EXERCISE AIM -
Look through the entries below for the string "computer", and copy each line where it is found.

SUPPLIED RECORDS -
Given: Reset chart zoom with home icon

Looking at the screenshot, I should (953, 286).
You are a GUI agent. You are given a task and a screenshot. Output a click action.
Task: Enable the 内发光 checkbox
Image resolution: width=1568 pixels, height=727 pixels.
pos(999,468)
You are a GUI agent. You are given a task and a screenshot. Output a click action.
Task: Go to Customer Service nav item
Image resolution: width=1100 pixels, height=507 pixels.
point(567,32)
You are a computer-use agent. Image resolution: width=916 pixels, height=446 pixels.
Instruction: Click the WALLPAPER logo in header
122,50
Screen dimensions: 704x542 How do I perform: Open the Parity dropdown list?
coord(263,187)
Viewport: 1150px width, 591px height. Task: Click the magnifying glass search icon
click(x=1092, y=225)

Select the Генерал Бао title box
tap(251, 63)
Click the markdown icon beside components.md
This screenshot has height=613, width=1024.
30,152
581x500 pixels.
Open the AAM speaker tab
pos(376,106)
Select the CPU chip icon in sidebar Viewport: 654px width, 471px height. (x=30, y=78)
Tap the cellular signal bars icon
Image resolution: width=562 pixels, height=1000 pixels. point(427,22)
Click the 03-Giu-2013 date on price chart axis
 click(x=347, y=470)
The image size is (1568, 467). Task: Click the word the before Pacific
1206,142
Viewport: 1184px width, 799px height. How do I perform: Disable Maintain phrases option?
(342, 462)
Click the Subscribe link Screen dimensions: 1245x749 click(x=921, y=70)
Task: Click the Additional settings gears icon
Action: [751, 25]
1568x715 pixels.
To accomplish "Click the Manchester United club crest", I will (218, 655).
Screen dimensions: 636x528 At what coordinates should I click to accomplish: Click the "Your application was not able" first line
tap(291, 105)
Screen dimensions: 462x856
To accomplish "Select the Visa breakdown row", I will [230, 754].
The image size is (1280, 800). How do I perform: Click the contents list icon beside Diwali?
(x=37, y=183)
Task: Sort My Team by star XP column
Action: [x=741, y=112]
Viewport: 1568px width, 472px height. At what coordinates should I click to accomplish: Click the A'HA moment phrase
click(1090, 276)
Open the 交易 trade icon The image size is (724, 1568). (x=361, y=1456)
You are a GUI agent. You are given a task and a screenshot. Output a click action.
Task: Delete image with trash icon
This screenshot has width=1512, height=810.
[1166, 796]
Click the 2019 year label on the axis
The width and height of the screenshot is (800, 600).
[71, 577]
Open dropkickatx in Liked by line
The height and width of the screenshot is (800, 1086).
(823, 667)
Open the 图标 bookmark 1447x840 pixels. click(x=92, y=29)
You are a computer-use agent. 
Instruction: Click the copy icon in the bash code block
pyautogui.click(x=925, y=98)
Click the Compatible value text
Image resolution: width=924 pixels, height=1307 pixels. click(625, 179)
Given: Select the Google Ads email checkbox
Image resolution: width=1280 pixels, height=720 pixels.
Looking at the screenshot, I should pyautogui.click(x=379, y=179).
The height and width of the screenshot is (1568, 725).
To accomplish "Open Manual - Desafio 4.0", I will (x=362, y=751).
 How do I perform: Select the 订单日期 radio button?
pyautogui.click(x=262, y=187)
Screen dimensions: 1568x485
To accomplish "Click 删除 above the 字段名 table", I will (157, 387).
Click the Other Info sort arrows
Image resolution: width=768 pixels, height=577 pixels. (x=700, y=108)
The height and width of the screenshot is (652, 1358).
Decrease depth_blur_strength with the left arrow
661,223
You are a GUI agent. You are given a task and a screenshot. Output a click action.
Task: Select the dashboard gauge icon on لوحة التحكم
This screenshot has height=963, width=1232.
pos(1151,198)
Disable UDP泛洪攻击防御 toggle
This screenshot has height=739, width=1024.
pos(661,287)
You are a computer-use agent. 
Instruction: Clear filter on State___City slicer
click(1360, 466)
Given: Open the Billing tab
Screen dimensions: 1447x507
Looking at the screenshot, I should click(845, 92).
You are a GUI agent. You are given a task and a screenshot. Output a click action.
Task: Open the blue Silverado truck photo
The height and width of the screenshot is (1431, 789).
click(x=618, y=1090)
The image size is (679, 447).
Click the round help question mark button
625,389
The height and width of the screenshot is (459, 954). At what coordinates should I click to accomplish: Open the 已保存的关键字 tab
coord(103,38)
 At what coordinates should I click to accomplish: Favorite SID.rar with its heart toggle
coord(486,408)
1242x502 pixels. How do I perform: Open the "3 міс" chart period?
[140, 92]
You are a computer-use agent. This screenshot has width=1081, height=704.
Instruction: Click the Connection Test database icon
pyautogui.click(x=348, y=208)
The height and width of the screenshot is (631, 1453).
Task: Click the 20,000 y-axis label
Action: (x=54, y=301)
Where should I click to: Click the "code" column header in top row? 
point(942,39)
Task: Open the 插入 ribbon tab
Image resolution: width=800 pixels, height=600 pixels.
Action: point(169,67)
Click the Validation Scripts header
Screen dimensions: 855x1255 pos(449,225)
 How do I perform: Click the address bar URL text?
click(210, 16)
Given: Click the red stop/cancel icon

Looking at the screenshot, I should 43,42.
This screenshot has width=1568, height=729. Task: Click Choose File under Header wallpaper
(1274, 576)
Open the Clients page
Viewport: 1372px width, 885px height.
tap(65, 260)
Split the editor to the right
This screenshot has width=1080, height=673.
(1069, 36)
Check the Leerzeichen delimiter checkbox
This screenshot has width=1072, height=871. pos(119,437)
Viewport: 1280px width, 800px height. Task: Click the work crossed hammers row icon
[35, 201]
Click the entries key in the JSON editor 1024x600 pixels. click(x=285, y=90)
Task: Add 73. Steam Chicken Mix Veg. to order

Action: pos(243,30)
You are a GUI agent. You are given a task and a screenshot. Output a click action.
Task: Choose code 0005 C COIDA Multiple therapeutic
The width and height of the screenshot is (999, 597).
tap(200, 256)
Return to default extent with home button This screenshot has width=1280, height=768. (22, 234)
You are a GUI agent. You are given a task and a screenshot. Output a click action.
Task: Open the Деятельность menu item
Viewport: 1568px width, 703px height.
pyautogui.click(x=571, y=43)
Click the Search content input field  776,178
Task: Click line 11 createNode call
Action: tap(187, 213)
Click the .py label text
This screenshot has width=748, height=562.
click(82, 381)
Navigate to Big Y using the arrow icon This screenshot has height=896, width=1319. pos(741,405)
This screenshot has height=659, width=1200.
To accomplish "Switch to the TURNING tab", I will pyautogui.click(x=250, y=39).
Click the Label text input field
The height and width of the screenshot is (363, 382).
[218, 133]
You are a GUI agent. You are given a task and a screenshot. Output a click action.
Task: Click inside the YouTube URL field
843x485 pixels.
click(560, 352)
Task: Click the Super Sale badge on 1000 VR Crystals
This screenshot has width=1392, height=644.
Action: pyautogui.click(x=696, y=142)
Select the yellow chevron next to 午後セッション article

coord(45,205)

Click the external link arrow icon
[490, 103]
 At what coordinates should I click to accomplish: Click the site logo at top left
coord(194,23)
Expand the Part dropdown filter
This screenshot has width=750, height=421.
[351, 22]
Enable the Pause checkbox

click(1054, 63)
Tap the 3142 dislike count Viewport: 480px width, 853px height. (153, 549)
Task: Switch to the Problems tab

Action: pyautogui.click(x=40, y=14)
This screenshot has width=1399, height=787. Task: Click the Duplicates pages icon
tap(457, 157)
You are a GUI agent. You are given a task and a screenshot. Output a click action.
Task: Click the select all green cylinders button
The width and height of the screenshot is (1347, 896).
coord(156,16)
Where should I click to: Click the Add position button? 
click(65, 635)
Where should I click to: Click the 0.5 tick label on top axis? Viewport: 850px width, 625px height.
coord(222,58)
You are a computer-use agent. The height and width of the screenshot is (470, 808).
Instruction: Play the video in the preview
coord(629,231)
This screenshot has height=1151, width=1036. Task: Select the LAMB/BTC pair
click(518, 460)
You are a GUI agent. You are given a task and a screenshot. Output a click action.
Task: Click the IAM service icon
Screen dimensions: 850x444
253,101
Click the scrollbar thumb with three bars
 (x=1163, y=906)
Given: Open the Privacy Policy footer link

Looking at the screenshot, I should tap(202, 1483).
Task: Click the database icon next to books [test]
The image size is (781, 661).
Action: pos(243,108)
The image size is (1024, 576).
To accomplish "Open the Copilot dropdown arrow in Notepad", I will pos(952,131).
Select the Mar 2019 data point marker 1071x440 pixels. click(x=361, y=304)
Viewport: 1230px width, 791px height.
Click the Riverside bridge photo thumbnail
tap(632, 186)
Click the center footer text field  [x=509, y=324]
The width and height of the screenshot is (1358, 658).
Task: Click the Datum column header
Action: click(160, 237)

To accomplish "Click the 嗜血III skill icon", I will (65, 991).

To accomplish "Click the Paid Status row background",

RESULT OF THIS EXERCISE -
You are a computer-use agent. Image resolution: width=916 pixels, height=446 pixels.
You are a computer-use agent. 
You are a computer-use agent. 
You are a computer-use agent. This screenshot has width=1081, height=704.
You are a computer-use agent. The height and width of the screenshot is (470, 808).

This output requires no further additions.